----- SELECTED TEXT -----

Electronics > Projects, Designs, and Technical Stuff
Programmable Electronic Load, 0-5A
OM222O:
--- Quote from: JeanLeMotan on February 24, 2019, 09:08:27 am ---
So just adding a low value resistor in the source of the MOSFET?
I also saw this design that uses a BJT transistor: https://youtu.be/9auu8hH4IPM?list=PLUMG8JNssPPzbr4LydbTcBrhoPlemu5Dt&t=457
Thanks a lot for the advice.
--- End quote ---
Scully has some great videos detailing the operation, but unfortunately some janky ways of reaching the same means :D
Best way to achive your desired result is to use a quad op amp, each controlling one mosfet which is connected to a separate source resistor. this way you can:
1) drop the power rating of both your fets and resistors -> cheaper parts
2) use way less parts -> more space on pcb + cost savings
I would strongly suggest you look into the illusive ADS1219, the bigger brother of ADS1115. also you can use X2Y capacitors for your adc input filter for less noise and higher accuracy. costs almost the same as the ADS1115 modules available on amazon but not as popular, so you should but it from mouser or digikey, but I can get about 100uV accuracy or better depending on the application. you can copy my ADC design from this picture:
In terms of mosfets, you can use logic level fets which should give you a better response ... not sure if the 1.4A limit on 1V is caused by the transconductance of the mosfet or not, but it's well worth trying an IRLZ44N. Others have mentioned some high linear SOA IXYS fets which are really expensive in my opinion. you can get better cooling and save cost if you go with 4 cheap fets rather than 1 or 2 expensive ones. also because of higher surface area of separated load, they will be a lot easier to cool (I could get about 20 watts using two passively cooled fets, if you have a fan (which you do) your load capacity will increase drastically) !

----- MATERIAL FOR THE TASK -----

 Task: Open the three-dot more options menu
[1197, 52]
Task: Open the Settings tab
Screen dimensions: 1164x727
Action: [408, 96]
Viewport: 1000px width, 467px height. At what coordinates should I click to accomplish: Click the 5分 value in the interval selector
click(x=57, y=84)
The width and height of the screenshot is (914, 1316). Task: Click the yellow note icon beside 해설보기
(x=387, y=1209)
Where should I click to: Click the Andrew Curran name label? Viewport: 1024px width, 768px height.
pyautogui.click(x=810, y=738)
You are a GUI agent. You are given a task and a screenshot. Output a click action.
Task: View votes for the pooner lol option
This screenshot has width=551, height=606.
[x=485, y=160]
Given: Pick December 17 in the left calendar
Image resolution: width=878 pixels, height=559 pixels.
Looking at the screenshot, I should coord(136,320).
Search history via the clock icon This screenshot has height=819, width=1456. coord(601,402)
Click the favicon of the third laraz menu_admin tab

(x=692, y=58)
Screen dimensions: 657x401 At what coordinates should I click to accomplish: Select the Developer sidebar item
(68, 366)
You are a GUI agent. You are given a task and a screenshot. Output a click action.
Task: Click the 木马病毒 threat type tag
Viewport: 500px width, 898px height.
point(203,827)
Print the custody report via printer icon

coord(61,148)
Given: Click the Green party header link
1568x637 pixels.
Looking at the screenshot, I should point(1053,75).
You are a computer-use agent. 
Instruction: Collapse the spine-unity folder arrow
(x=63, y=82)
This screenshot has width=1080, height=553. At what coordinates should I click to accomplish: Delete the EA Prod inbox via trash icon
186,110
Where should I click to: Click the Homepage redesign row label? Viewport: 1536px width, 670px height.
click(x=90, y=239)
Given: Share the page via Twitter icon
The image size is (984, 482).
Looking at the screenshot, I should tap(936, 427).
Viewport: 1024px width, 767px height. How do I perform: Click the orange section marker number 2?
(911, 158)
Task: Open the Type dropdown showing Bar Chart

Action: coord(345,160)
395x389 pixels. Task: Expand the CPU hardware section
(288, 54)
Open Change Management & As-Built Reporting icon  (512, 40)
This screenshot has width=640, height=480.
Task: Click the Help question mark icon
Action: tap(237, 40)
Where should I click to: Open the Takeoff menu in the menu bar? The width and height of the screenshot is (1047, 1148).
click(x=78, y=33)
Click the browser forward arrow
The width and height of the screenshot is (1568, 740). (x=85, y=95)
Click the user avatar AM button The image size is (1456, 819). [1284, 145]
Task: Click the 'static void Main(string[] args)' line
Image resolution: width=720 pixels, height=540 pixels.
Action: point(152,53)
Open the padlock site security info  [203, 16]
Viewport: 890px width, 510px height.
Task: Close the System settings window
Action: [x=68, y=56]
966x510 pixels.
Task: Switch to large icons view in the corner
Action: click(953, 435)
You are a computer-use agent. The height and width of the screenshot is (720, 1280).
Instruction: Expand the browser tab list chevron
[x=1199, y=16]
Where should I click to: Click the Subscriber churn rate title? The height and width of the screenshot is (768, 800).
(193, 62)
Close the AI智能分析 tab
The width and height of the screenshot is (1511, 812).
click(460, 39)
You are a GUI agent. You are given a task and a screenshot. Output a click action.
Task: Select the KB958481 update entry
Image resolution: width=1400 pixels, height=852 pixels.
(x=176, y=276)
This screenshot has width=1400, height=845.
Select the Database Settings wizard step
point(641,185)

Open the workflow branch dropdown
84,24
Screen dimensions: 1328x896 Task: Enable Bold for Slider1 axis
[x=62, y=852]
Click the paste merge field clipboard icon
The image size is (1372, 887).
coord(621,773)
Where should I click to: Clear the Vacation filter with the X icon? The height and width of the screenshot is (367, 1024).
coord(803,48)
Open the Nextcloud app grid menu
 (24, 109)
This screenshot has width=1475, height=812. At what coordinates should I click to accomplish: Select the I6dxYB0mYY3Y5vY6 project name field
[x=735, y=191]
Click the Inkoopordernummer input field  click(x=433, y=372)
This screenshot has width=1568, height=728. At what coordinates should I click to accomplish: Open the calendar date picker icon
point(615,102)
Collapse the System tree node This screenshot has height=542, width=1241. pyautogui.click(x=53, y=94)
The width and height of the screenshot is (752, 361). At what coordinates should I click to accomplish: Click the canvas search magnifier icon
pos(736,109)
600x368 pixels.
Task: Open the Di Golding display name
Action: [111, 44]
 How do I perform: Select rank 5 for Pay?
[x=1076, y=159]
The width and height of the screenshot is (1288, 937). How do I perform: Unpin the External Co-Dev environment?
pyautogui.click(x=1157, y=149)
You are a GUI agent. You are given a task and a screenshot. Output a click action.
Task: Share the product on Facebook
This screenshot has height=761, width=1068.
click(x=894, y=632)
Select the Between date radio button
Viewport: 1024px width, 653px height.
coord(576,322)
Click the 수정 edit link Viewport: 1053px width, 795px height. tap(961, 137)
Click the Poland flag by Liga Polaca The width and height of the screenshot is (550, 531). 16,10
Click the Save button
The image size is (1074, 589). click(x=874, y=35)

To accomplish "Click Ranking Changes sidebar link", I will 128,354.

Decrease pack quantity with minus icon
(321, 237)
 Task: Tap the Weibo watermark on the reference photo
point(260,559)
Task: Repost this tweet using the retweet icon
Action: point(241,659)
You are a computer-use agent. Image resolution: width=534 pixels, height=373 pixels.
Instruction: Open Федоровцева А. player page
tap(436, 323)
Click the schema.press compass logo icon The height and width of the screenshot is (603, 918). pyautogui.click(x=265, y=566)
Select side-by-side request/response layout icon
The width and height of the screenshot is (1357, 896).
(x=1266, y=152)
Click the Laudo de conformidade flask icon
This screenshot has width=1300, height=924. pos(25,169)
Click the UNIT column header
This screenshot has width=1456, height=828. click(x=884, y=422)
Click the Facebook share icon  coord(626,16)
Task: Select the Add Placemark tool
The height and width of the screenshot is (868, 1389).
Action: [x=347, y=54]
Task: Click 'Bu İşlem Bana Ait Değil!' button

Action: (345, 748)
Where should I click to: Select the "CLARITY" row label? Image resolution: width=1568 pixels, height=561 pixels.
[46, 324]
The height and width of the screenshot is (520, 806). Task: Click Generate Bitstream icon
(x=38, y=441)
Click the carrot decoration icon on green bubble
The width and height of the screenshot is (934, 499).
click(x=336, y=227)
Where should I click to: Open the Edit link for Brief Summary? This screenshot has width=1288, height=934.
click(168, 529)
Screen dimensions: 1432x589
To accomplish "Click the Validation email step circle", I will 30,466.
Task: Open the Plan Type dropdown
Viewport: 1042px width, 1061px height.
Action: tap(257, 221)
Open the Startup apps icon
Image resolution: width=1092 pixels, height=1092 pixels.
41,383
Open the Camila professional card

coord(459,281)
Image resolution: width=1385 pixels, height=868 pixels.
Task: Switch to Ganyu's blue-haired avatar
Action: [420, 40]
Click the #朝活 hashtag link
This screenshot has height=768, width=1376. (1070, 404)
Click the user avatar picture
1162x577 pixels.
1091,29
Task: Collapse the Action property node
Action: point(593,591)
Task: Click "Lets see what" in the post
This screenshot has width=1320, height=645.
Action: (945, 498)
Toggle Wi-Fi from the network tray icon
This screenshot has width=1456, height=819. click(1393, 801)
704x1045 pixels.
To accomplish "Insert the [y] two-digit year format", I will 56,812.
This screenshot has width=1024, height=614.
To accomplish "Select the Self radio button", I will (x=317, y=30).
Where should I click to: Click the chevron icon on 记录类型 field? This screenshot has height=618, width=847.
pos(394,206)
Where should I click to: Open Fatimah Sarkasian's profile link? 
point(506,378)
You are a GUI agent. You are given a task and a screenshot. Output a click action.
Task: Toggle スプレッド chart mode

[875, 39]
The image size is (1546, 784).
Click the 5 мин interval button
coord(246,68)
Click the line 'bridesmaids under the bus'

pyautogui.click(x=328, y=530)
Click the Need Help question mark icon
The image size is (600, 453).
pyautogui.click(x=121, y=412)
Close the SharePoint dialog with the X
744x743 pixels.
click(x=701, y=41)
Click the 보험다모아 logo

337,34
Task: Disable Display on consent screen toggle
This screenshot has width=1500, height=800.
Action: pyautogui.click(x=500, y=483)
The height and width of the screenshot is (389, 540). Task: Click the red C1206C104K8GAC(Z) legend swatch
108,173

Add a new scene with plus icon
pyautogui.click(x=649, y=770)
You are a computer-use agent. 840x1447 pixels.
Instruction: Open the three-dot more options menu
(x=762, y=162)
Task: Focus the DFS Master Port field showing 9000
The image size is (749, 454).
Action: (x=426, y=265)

-----

● SET TASKS
• 1. Answer these about the electronic load thread:
(a) Which chip does the reply call the bigger brother of the ADS1115?
(b) Which logic level MOSFET does the reply suggest trying?
(c) About how many watts did the poster get using two passively cooled fets?
• 2. Move every click coordinate by -130 in the listing lines from the line containing "You are a computer-use agent. 840x1447" through the end of the listing, and write those lines out again with their requests.
The listing has no connection to the electronic load thread.

● ANSWERS PER TASK
• 1.
(a) The ADS1219
(b) An IRLZ44N
(c) About 20 watts

• 2.
You are a computer-use agent. 840x1447 pixels.
Instruction: Open the three-dot more options menu
(x=632, y=32)
Task: Focus the DFS Master Port field showing 9000
The image size is (749, 454).
Action: (x=296, y=135)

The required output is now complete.